Remember the early scene in 2001: A Space Odyssey when the newly-smartened proto-hominid beats the leader of the competing pack to death with a bone, throws the bone up in the air, and the bone turns into a spaceship? Did you know that spaceship was originally supposed to be an orbiting nuclear weapons platform?
I just though that was an interesting bit of trivia. The film originally set up a continued nuclear stalemate between the U.S. and the Soviet Union, and the first spaceship we see was meant to be a missile launcher. At the end, when Dave Bowman appears above Earth as the Starchild, he was going to detonate all the nukes in orbit, which I guess was meant to bring Peace on Earth. Or a massive EMP returning Earth to the Stone Age. One of those, probably.
Anyway, Stanley Kubrick’s most recent film at the time was 1964’s Dr. Strangelove, so he was kind of over telling Cold War nuke stories. As Wikipedia says:
Another holdover of discarded plot ideas is with regard to the famous match-cut from prehistoric bone-weapon to orbiting satellite, followed sequentially by views of three more satellites. At first, Kubrick planned to have a narrator state explicitly that these were armed nuclear weapon platforms while speaking of a nuclear stalemate between the superpowers.[60]
This would have foreshadowed the now-discarded conclusion of the film showing the Star Child’s detonating all of them.[61] Piers Bizony, in his book 2001 Filming The Future, stated that after ordering designs for orbiting nuclear weapon platforms, Kubrick became convinced to avoid too many associations with Dr. Strangelove, and he decided not to make it so obvious that they were “war machines”.[62]

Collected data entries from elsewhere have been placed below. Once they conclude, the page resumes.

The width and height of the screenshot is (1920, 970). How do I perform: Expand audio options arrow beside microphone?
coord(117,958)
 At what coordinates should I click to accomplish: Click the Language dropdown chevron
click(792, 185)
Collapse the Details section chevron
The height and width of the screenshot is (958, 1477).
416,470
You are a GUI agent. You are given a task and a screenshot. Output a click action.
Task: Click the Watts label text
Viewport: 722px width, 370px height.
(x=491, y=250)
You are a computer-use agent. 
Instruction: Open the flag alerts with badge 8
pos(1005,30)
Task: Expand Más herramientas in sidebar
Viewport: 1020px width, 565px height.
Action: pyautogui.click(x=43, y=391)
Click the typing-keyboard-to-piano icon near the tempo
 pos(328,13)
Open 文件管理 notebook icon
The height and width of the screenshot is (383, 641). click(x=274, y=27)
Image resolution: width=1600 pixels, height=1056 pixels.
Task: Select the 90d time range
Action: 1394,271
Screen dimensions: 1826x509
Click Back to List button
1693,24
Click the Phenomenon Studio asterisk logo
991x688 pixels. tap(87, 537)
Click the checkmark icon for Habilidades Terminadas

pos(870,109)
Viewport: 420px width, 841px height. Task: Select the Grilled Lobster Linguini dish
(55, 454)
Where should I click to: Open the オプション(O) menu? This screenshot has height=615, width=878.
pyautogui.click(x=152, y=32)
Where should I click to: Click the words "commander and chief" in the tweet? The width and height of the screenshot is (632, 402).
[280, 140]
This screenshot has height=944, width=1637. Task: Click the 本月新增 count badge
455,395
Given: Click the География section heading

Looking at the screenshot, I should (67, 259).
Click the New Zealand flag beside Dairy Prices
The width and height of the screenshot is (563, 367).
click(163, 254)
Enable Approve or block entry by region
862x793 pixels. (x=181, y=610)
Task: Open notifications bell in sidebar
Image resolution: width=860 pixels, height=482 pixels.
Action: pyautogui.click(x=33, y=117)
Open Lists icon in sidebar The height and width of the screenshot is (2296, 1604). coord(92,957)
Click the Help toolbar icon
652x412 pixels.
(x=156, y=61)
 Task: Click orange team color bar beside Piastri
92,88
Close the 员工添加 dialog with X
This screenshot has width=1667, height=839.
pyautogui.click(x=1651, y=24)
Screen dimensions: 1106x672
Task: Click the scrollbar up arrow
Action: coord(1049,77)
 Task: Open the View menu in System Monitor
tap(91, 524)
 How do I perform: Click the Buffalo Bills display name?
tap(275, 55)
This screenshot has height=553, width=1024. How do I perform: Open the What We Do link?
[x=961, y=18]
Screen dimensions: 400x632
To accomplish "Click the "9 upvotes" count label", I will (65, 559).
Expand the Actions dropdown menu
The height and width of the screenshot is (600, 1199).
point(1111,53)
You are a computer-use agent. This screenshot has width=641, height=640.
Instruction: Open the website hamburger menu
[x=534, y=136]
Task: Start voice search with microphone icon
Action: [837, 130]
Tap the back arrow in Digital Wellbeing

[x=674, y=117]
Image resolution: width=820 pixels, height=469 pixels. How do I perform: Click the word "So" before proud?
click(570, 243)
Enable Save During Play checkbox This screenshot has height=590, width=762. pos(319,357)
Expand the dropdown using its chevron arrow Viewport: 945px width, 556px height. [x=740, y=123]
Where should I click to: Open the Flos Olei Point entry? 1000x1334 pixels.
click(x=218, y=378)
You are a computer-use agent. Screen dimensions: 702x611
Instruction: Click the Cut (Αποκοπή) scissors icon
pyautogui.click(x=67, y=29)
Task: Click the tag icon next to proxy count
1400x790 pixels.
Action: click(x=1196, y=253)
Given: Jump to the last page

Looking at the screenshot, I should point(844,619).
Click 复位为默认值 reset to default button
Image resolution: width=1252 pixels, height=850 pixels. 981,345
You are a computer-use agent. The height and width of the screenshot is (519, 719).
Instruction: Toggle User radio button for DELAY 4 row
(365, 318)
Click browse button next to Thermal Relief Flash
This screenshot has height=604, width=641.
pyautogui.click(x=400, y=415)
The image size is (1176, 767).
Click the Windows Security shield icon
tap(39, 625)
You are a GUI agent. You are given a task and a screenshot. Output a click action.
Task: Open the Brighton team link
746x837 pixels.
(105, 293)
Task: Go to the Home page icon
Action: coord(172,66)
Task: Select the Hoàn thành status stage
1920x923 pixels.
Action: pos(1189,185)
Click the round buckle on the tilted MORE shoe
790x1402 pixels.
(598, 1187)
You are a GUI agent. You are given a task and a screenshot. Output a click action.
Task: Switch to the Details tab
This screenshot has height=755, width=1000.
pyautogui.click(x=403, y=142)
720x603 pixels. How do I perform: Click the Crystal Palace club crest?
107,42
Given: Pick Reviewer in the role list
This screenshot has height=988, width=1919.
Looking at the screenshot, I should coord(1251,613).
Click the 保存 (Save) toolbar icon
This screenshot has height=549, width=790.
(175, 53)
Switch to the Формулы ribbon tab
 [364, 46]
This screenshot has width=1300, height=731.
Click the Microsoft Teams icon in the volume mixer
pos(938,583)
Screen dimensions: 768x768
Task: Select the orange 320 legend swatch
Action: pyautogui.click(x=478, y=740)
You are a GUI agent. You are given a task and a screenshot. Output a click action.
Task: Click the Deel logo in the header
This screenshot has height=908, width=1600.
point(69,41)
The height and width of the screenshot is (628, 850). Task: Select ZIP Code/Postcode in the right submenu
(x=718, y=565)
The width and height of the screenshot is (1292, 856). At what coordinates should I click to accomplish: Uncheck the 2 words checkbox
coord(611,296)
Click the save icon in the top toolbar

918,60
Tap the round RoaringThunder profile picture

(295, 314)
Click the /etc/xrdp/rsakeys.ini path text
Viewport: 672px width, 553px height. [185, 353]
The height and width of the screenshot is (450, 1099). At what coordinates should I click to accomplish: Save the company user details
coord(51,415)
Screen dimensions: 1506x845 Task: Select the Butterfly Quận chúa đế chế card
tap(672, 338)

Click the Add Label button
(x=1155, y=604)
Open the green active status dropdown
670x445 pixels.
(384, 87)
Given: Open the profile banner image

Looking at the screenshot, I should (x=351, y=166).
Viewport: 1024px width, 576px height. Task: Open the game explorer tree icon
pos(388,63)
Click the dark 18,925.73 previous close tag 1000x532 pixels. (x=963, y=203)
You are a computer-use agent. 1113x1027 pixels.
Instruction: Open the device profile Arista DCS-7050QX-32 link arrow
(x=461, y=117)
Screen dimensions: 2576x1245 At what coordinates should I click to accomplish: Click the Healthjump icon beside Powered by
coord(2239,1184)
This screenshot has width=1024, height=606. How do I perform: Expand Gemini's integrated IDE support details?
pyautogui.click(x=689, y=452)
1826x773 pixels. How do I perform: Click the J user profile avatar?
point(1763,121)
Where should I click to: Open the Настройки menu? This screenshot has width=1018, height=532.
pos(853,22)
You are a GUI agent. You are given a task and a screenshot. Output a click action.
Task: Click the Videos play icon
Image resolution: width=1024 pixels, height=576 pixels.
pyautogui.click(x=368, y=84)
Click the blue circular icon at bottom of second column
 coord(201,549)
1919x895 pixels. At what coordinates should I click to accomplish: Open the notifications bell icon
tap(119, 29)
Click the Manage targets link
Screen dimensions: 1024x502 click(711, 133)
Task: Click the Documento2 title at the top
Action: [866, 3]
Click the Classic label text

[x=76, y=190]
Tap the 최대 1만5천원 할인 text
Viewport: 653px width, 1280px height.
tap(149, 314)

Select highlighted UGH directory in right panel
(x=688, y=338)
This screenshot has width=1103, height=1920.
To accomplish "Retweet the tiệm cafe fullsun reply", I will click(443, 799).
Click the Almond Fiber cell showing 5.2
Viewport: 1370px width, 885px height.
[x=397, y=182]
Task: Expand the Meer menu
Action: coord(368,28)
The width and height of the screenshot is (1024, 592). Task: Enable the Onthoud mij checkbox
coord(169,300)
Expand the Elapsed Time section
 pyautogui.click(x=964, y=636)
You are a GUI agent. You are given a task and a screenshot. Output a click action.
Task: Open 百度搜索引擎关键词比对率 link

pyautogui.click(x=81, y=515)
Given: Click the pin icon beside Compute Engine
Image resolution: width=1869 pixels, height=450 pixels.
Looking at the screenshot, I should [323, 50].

Alexander Walker, in a book he wrote with Kubrick’s assistance and authorization, described the bone as “transformed into a spacecraft of the year A.D. 2001 as it orbits in the blackness around Earth”, and he stated that Kubrick eliminated from his film the theme of a nuclear stalemate between the United States and the Soviet Union, each with a globe-orbiting nuclear weapons. Kubrick now thought this had “no place at all in the film’s thematic development”, with the bombs now becoming an “orbiting red herring”. Walker further noted that some filmgoers in 1968-69 would know that an agreement had been reached in 1967 between the powers not to put any nuclear weapons into outer space, and that if the film suggested otherwise, it would “merely have raised irrelevant questions to suggest this as a reality of the twenty-first century”.[63]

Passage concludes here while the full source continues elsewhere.